[Source records]
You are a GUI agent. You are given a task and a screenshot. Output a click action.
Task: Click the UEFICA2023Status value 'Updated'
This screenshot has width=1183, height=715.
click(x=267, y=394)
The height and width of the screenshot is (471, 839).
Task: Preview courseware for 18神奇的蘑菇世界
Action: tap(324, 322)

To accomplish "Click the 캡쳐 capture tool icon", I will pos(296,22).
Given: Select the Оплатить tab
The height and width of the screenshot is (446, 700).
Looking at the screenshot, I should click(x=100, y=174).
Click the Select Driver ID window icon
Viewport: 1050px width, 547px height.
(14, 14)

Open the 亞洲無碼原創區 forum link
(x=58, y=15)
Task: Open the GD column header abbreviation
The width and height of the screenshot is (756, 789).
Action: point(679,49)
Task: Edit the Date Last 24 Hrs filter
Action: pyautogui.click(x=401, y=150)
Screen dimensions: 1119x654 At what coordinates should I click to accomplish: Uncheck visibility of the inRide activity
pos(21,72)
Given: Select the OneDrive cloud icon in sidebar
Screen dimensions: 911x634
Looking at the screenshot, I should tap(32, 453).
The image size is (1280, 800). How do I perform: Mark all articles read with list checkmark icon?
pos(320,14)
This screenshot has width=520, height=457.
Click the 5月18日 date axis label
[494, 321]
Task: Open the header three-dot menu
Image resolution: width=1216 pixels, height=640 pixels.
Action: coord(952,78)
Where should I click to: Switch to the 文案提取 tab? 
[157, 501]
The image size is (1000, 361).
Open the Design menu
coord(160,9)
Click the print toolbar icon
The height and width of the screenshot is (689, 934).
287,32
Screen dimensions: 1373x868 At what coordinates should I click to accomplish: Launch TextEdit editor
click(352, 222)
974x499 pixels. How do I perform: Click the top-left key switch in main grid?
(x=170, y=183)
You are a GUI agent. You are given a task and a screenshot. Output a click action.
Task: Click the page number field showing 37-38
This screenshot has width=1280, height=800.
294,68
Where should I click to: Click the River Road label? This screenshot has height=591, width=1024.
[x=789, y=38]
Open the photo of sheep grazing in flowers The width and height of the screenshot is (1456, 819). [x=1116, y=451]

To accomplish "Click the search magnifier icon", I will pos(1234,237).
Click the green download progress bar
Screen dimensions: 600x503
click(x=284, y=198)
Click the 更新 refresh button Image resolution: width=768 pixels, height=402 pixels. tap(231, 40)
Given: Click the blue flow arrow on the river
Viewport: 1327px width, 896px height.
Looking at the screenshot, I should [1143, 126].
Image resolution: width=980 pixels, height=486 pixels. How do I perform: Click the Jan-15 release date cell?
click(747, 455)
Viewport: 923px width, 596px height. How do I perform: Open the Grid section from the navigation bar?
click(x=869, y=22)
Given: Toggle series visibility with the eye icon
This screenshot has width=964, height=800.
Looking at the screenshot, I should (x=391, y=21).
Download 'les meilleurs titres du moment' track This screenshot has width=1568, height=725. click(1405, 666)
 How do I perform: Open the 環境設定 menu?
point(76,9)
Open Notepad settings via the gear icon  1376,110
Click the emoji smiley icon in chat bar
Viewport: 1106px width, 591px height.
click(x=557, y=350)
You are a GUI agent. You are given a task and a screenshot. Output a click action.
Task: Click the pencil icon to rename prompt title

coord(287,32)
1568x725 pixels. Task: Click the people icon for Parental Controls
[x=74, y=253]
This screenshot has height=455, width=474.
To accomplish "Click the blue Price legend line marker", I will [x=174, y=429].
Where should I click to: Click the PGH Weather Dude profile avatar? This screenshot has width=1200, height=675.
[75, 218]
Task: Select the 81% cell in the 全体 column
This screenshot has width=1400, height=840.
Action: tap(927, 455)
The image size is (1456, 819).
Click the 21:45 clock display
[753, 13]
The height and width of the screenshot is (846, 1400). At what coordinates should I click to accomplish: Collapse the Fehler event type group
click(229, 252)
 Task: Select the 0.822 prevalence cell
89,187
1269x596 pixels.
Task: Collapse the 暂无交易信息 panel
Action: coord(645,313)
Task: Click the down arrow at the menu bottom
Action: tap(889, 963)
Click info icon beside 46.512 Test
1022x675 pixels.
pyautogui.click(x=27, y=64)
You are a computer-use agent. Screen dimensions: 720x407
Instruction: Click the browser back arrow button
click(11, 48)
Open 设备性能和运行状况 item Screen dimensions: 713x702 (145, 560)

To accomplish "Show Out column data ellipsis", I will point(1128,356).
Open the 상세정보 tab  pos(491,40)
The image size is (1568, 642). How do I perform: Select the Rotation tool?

What is being asked. Select and copy each line in the rows above that contains the word "visibility".

The output.
Screen dimensions: 1119x654 At what coordinates should I click to accomplish: Uncheck visibility of the inRide activity
Given: Toggle series visibility with the eye icon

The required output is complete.